Islamic State ISIS vacated a village in Lebanon where it prophesied end times battle.
BEIRUT, Lebanon – Syrian rebels regained power on the village Dabiq from Islamic State after they vacated this village on sunday October 16, 2016 forcing the jihadist group from a stronghold where it had promised to fight a final, apocalyptic battle with the West.
The Syrian rebels, with the backup of Turkish tanks and warplanes, took Dabiq and neighboring Soran villages after a big fight on Sunday morning, said Ahmed Osman, head of the Sultan Murad group, one of the Free Syrian Army (FSA) factions involved in the fighting.
“The Daesh myth of their great battle in Dabiq is finished,” he told Reuters, using a pejorative name for Islamic State.
American Defense Secretary Mr.
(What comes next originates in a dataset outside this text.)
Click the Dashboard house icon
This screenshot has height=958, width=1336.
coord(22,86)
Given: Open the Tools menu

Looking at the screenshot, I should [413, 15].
Ash Carter appreciated the victory against ISIS at Dabiq and thanked Turkey for its help. He said, “Its liberation gives the campaign to deliver ISIL a lasting defeat new momentum in Syria,” using an alternative name for the group.
There’s an Islamic prophecy that says Dabiq as the site of a battle between Muslims and infidels that will presage doomsday, a message Islamic State used extensively in its propaganda, going so far as to name its main publication after the village. It also chose Dabiq as the location for its killing in 2014 of Peter Kassig, an American aid worker held hostage by the group, by Mohammed al-Emwazi, better known as Jihadi John.